There are three states for this option:
- Disabled: only get alerts on state changes
- Enabled: get alerts for every failed state. This overrides the re-notification interval option
- Enabled with re-notification interval: get alerts for every failed state as long as the re-notification interval has passed. This is useful if you get a lot of results in quick succession
Note: The Notification number will increase for every non-OK result and only gets reset to zero when an OK state is received.
Event handler: Covered in greater detail in the 'Event handler' section of the User Guide, Event Handlers are scripts that can be triggered when a Service Check goes into or recovers from a problem state, such as 'WARNING' or 'CRITICAL'. The script can do anything you like, but a common usage includes restarting a service or server (virtual machine, for example) via an API.

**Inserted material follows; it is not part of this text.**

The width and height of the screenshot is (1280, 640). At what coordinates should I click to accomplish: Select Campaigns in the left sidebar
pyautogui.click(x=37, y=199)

Markdown filter: If this option is chosen, then the service output will be filtered through the Markdown plugin. This allows you to mark up the output with bold, italics and URL links. For instance, if the output is:
**Disk failure** on *sd1* - see internal wiki
This will be displayed as:
**Disk failure** on *sd1* - see internal wiki
Use http://daringfireball.net/projects/markdown/dingus to test your plugin output. Bear in mind that you cannot use the pipe symbol as Nagios Core interprets this as the start of performance data.
Also, < and > characters are converted to the HTML entities so you cannot embed other HTML tags, and finally you should keep to only one line due to NSCA limitations in a distributed environment.
Therefore, you should stick to using just bold, italics and links in your output.
Note: If your plugin returns HTML output, this will be displayed as the text. You must use markdown format if you want to use links.
- Check Freshness: If you are receiving passive results, you may want to check that you are getting results within a certain timeframe. From Opsview Monitor 3.5.1, you can configure this to take an action. You can enable freshness checking which means that if this service has not been updated for this amount of time, then Nagios Core will force a stale result for the service based on the configuration. There are two actions that can be taken:
Note: Due to a limitation in Nagios Core, only one of these actions can be chosen.
- Resend Notifications
When a passive check is received, there are normally no others that follow. The status on screen will show this last state. An alert will also be raised through the usual mechanism. However, you do not get a re-notification unless the service fails again.
If this option is selected, then we implement this Service Check with a freshness check that just submits the same result back to Nagios Core. The freshness threshold is set to the notification interval so it looks like the service has received the same result again. However, a side effect of this is that if the passive check is run on a slave, the master will not get a stale result for this service. Do not enable this option if you expect regular passive results to arrive.
Note: This feature is available in Opsview Monitor 3.5.0, but the user interface options will change in Opsview Monitor 3.5.1 onwards.**
This submits a result back into Nagios Core if the freshness timeout value has been reached, so you can either change the state to display an error or perhaps reset the state of a service back to OK
This is the amount of time before Nagios Core considers a service to be not fresh. You can enter this value in a duration format, such as 10m for 10 minutes or 48h 15m for 48 hours and 15 minutes.
Note: that due to the way that Nagios Core calculates this value, the stale action will run a few minutes after this timeout value.
Choose the appropriate state that you want the service to change to when it passes the freshness threshold. You may want to automatically set a service back to OK after one hour for certain types of checks.**
Choose what text you want to set as the output. The text will be added to the end of the state phrase (OK, WARNING, CRITICAL, UNKNOWN).
Once you have configured the relevant options within the 'Details' tab, you can click on the 'Passive Checks': tab:
This window contains just two options:
- Cascaded From: Designates an active check that is responsible for submitting passive results into your new passive Service Check. This ensures that when a recheck is performed, the correct active check runs for your passive check.
- For example, the Interface, Errors and Discards Service Checks will be defined as passive checks, where the results will be provided by the Interface Polling Service Check which runs the check_snmp_interfaces_cascade plugin.
- If this field is set, then when a service is rechecked, the correct active service will be run.
- Alert from Failure: You can define how many passive failures are received before an alert is raised. This is similar to how maximum check attempts is defined.
- We recommend you use a value of 1 if you have passive results coming from another system (such as log alerts). If you are using cascade checks, then you may want this value to be higher so you are only alerted after multiple failures.
Once the passive check and its options have been configured, it can be applied to one or more Hosts. See 'Section Service Checks Tab' for guides on how to add the newly created Service Check to a Host.